Back in my salad days, any time I lost a button, ripped a sleeve, or needed pants hemmed, my mother always fixed it. She still has a huge sewing basket, and whenever I go home, I’m reminded that A) my mom is awesome, B) hemming pants is a thing, and C) a lost button shouldn’t mandate the death of a beloved, cheap garment. But until now, I’ve done nothing about it.

So for Big Girl Badge Week, I learned how to sew, despite that quote from The English Patient where Kristin Scott Thomas says “A woman should never learn to sew, and if she can she shouldn’t admit to it.” We don’t all have Ralph Fiennes sewing our dresses naked in a bathtub.

I had a sweater that was missing a button, and instead of donating it to the nice people at Goodwill, I donated it to myself. I already had a little sewing kit (I may be unskilled, but I’m always prepared). So I googled “How to Sew a Button” and got to work.

I just need to say something. It is REALLY HARD to thread a needle. Firstly, I didn’t have the right color thread. “Having the right thread” is one of the hardest parts of threading a needle. But I settled for purple thread on a turquoise sweater, knowing I’d probably end up looking like The Rainbow Fish. Secondly, no matter how close I held the needle and thread to my squinting eye, that string refused to fit inside the impossibly tiny eye of the needle. I felt like the proverbial camel. (Or the rich man? I don’t remember.) Nevertheless, I eventually managed to do it and began the actual sewing.

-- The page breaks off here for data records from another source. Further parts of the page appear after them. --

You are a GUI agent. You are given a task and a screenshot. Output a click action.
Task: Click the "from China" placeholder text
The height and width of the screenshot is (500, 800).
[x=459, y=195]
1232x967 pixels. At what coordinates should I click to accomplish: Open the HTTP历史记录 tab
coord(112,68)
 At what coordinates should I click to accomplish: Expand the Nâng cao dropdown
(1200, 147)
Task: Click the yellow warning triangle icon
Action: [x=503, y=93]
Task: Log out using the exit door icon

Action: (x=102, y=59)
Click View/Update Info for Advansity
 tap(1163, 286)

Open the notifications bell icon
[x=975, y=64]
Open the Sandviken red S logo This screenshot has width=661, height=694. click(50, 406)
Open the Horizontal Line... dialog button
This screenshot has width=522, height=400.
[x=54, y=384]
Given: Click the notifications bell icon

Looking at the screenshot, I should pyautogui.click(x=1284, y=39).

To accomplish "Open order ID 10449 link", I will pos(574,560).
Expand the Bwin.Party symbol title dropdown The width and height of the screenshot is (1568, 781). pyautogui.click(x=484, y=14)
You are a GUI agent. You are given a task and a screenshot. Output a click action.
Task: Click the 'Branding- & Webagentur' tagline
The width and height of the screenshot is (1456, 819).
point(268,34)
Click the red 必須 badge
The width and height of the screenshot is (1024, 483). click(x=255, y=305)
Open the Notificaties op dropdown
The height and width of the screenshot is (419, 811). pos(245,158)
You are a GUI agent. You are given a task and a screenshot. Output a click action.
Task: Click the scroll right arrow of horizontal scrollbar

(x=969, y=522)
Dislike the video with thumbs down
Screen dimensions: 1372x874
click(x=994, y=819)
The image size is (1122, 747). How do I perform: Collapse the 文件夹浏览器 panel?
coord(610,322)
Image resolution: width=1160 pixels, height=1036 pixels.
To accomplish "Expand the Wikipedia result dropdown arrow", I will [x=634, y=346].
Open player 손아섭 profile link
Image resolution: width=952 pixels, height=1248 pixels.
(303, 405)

It turned out to be pretty straight-forward. Only, I was confused by the article on I was fairly certain thimbles were crucial to sewing, but the instructions didn’t mention using a thimble once. I stuck it on my thumb anyway.

Properly thimbled, I followed the directions, which I’d probably sum up as “Put the thread through the cloth and the button-holes, you idiot,” and successfully completed my mission. Did it make me feel like a big girl? Yes. Do I secretly wish I had my mom or naked Ralph Fiennes to do it for me?